The Egg Harbor Yacht Club in Beach Haven, NJ used to maintain a racing fleet of vintage sneakboxes. Not sure if they still do, but an older member may have some info for you, and a member may have done some architectural drawings at some point. The Toms River Yacht club may have raced them also.
Probably not the easiest boat to build in cedar, as the planks are numerous and narrow over steam- bent ribs. The little elliptical transoms are wonderful! They still make 'em for hunting, but in plywood (the newer ones I've seen, anyway). My guess is that locating plans for plywood construction should be easiest.

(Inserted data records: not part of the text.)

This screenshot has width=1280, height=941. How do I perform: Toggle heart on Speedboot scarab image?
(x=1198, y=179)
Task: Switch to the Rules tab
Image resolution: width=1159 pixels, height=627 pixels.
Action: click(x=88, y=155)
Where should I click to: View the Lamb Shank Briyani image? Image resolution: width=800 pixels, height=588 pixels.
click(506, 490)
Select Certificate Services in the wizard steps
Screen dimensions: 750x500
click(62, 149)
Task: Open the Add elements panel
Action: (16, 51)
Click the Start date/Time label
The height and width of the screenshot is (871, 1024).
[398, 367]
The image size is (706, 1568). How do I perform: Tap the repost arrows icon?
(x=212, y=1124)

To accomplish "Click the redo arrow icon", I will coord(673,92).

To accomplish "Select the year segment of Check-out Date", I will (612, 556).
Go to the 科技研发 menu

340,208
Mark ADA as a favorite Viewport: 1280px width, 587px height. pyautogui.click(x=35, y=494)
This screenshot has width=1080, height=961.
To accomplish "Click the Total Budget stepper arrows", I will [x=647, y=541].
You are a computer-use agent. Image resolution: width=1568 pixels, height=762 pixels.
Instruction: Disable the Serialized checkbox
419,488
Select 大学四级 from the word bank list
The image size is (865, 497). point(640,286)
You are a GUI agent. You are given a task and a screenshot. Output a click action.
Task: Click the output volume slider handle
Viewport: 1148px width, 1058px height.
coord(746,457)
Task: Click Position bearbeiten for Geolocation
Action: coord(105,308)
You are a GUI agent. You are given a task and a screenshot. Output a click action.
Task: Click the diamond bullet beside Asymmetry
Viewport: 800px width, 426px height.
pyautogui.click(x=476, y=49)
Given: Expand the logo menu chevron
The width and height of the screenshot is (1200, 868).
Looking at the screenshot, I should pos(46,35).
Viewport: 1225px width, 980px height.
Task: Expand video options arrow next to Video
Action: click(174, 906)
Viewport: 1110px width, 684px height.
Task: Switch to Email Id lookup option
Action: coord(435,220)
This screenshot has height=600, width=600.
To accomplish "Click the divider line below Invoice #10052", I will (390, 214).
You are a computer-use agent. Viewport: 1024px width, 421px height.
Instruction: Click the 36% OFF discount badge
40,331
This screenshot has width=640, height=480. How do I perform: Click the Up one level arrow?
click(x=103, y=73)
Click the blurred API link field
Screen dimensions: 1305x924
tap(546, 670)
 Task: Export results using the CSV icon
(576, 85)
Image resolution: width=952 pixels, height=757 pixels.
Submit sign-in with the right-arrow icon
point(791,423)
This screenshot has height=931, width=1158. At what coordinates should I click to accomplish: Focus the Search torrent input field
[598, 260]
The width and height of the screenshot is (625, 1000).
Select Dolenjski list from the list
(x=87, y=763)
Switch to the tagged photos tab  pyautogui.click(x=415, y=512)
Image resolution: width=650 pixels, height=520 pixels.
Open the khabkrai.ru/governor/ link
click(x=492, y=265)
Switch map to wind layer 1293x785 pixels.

By way of nostalgia, the boat I had was one of the earlier ones built by a guy named Conklin in Parkertown, NJ (just north of Tuckerton). In 1955, my Dad commissioned him to build an 18' garvey (another Barnegat Bay indigenous craft). By then, Conklin was at least 70, but still cutting and drying his own white cedar in the local forests of the Pine Barrens and forging his own fittings. My Dad, a writer and maybe a bit more observant than some folks, liked to go over and visit and work with Conklin during construction just to watch him work. No plans for this guy, and rarely a tape measure, or so my Dad said, as he had the plans in his head for a variety of sneaks, garveys, punts and skiffs. All of his boats that I knew were tight as a drum once the cedar swelled and sailed beautifully. Some of the large (30-foot) garveys he built for Prohibition rum-running still exist as cottages on Long Beach Island and its surrounds.
So good luck with your plans hunt. A pre-launch photo would be appreciated.